Heart and Mind

🧠: Stop, I’m begging you please stop
❤️: I can’t, I don’t know how to change,
🧠: You need to please, we can’t handle this pain,
Why does the heart never want to listen to the brain?

❤️: And why does the brain belittle the heart,
Why does it act as if I am insane?
Thoughts of love? aren’t thoughts your department?
Then why is it only me who’s to blame?

🧠: For you think thoughts devoid of logic,
It’s ok to dream as long as you accept reality,
That’s why they call it “losing your mind”
For without me you are but lost in insanity

❤️: The societal logic that you speak about,
“Insanity” is just not conforming to society’s norm,
Real insanity is still insanity even if a majority
Of people follow it, more than the drops of rain in a storm

What is insanity really, its to go against ones nature
As to love uncontrollably, nothing is more natural
And it’s natural to rise and fall, love and be hurt
Rather than be devoid of emotions because you think tactical

🧠: You’re nothing but a dreamer more dangerous
Than an army of demons dreaming impossibilities
❤️: What use is a mind if you can’t use it to dream,
What the hell is the point in your abilities?

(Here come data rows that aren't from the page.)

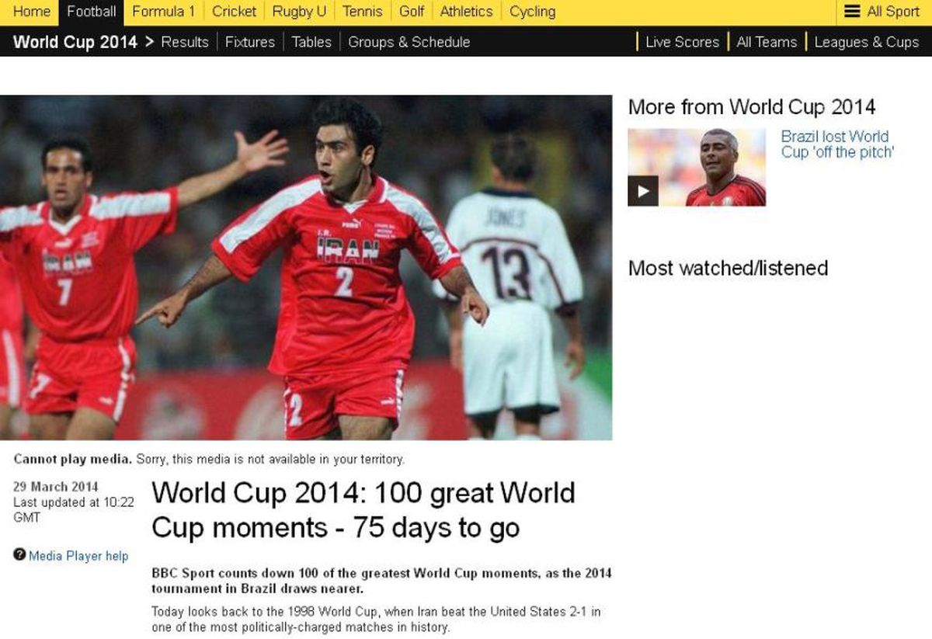
Task: Show the World Cup Tables
Action: pos(311,42)
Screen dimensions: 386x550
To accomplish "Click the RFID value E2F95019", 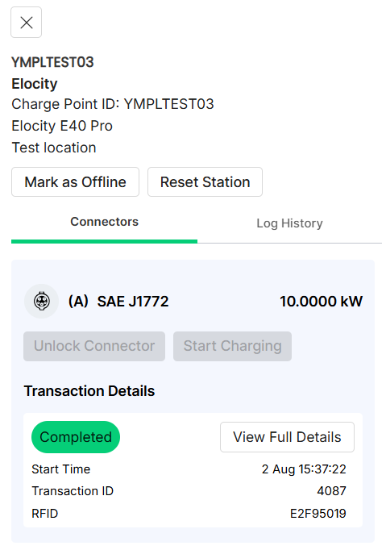I will pos(318,514).
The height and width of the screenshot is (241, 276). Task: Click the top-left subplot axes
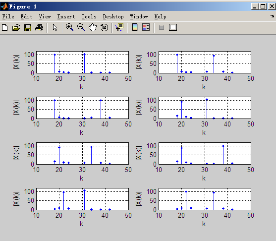point(82,62)
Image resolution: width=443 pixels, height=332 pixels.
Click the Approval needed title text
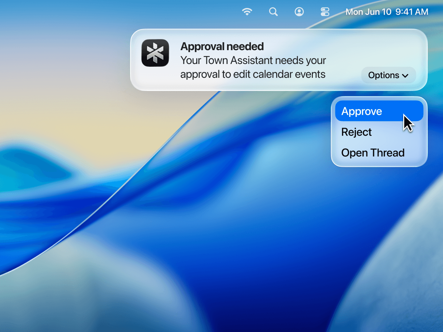coord(222,46)
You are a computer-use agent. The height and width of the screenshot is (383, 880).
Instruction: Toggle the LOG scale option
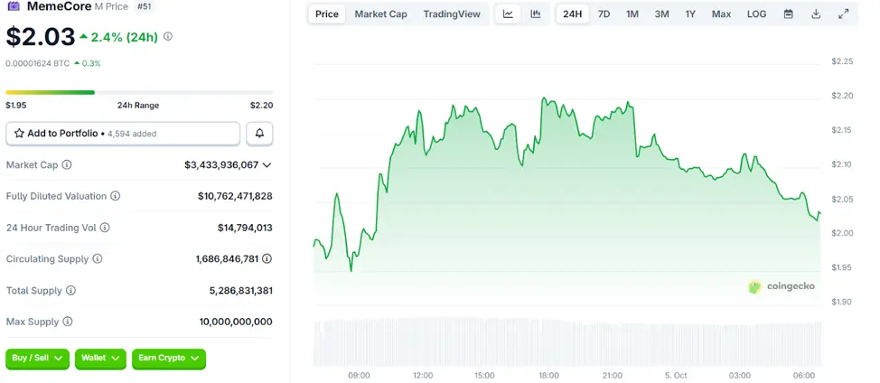[x=756, y=14]
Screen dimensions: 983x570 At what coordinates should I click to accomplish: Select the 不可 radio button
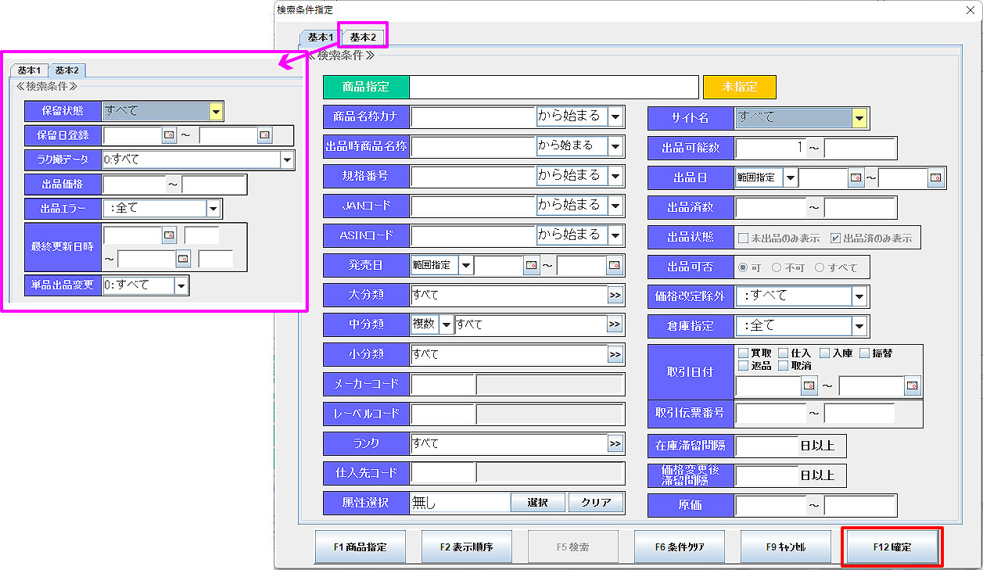coord(777,267)
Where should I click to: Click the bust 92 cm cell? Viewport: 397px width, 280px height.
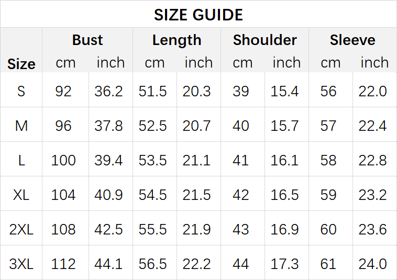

What is the point in intelligence if you can’t use it
To achieve such dreams of delightful glee?
If ignorance is bliss then I’d rather be stupid,
I’d rather be blind if failure is all I could see.

🧠: Denial is not true happiness you must learn
Contentment comes only from accepting what’s true
It’s not real happiness it’s but a facade
And you know that deep down in your…..well you

❤️: And what if there is no middle ground between us
And between both of our extremist views
Do I stay without any feelings and not take the risk
Of failing in my purpose and being left bruised

🧠: Perhaps you just weren’t meant to have such love
Afterall if everyone felt such love it would no longer be unique
❤️: Then I will forever chase a dream of love
Even if I know deep down my destiny is defeat

Nothing else can compete with loves beauty
And nothing ever will, I’d rather blindly dream
Then feel nothing at all like an empty shell
It’s worth the pain however mad such an idea may seem

🧠: Why not be sensible my sweet heart?
Why not listen when everyone advises you to quit?
♥️: Why in everything else do people say follow your heart
No matter how hard your dream seems believe in it?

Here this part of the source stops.